Maybe callin’ him The Big D, without any substantiating evidence, isn’t fair. He might be cruising casually through the hotter-than-hell 150-mile expanse of Las Vegas desert, but he ain’t evil—or is he? “We are headed out into the world,” he says. This statement, if in fact Bernhard were ol’ Scratch, would sound ominous and smell of brimstone— especially if you were raised with hold-and-cold-runnin’ fear of Satan in your veins.

That was me about 18 years ago, always on the alert for any emblem of evil, whether it was on Procter & Gamble products (as my born-again daddy insisted) or in subliminal flashes during Super Bowl commercials, Top 40 hits and summer blockbusters. Back then, the litany of references that journalists, publicists, bio writers and TDM3 members themselves have made about the band would have sent me into an internalized tizzy.

Let’s run it down: Gumbo pots, pirates, devils, traditionalists, new traditionalists, fateful journeys, epic goat rides, Ravi Shankar, electroshock therapy, Vermont. Pretty fuckin’ scary, eh? Nah? What more do you need? Perhaps a devilishly sly response from Bernhard (Burnhard?) himself. “[TDM3’s aesthetic] is designed to confuse all who read any of it, but truly, it is kind of confusing. It’s all either based on truth or humor, and it’s hard to say which is which.”

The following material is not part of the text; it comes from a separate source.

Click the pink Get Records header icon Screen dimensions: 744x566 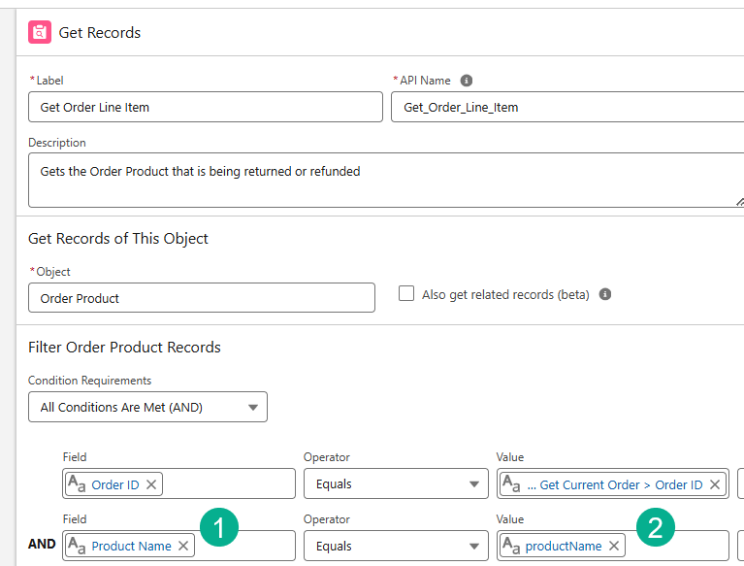[40, 32]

The greatest trick the devil ever pulled wasn’t convincing the world he didn’t exist—it was to discombobulate us so we didn’t know what to think—throw us into an agnostic limbo, which, to any saved soul, might as well be the on-deck circle of Hell. Once more, Bernhard is impishly cryptic: “We feed the lies and references with smiles on our faces.”

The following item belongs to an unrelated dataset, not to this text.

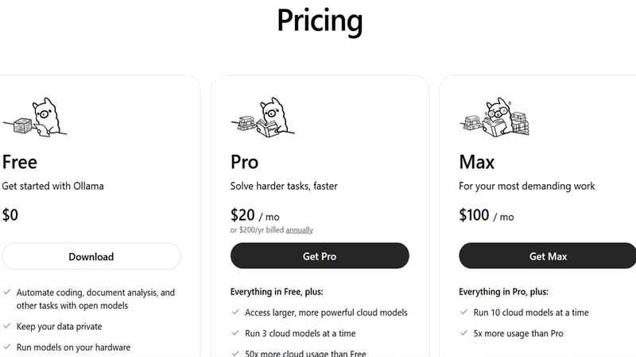636x357 pixels.
Task: Click checkmark beside 'Run models on your hardware'
Action: [x=7, y=347]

Aye, the paranoid imagination runs wild like little lizard demons in the desert outside the City of Sin. He’s enjoying this, and says so. “It is good. It’s good to be the band we are; it’s good to confuse and anger people far and wide. It’s good to draw a crowd who wouldn’t usually share each other’s company. We have always depended on people taking and spreading the word about our band.” The evil bastard.

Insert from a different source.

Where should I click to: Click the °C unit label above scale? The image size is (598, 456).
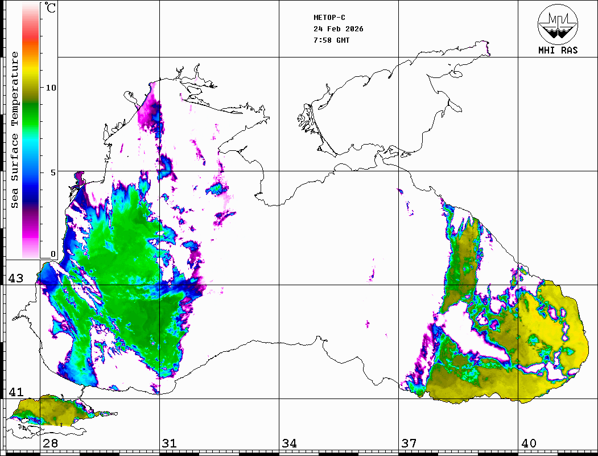point(51,9)
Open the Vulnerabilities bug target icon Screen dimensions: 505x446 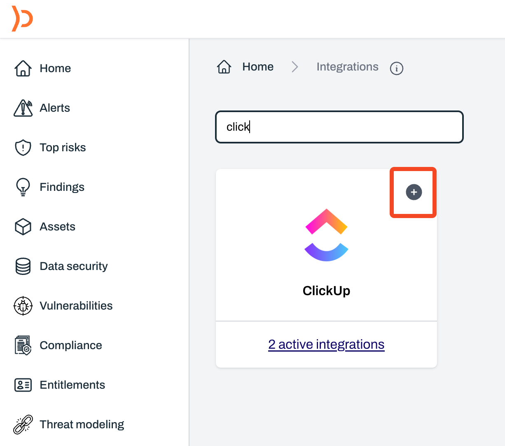tap(23, 306)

About that band: Bernhard (guitar, tenor banjo, harp, vocals), Lucia Turino (upright bass) and Cooper McBean (guitar, five-string banjo, musical saw) are as coy about their origins as the band aesthetic. They might be from New Hampshire, Santa Cruz or “the dark depths of Vermont” via Manitoba Canada, thanks to a family of marmot farmers who adopted the “orphan siblings.” After that, they either grew “weary of the marmot-farming life” and joined a “traveling medicine show” or went to college. The one constant is that they wound up playing music. Whether they started out playing “songs from the old country” that were huge in Scandinavia until they retired to a California cave, or simply traveled the country playing an “infectious amalgam of styles” comprised of old-timey country, blues, bluegrass and ragtime is up to the listener. You don’t have to hear their records (the 2007 reissue of a 2002 eponymous debut or the upcoming Do Wrong Right—both on Milan Records) to guess the truth.

The music conjures a dark, Robert Johnson “Crossroads” vibe, creepy and portentous—like all those Johnson tales about making deals with the devil, but focus thematically on the natural, inherent evil (or just badness) of man, in the alky wife-beater sense. Its haunted feel takes cues from Hank Sr.’s country, Johnson’s delta blues, and the Violent Femmes’ country death punk. At times, it’s even as unnerving—though certainly not as loud, fast and brutal—as Slayer, if you consider the sociological undercurrent of some of their songs. On this, Bernhard agrees “completely.”

“Old country and blues is the creepiest music around,” he says. “I have always loved that about it, and we embrace it. It seems that new country music is devoid of any substance or anything that might scare anyone.”

Clearly, frightening folks isn’t the aim for The Devil Makes Three. Nor are they a legion of unreliable narrators who aim to perpetuate some Keyser Soze myth about themselves. At least as far as I can tell. Might as well ask Bernhard pointblank: If the devil makes three, which one of them is The Big D? “It’s not that big, but perhaps we could compare sometime.”

The greatest trick the devil ever pulled.

THE DEVIL MAKES THREE Burt’s Tiki Lounge, 726 S. State, Thursday March 26, 10 p.m.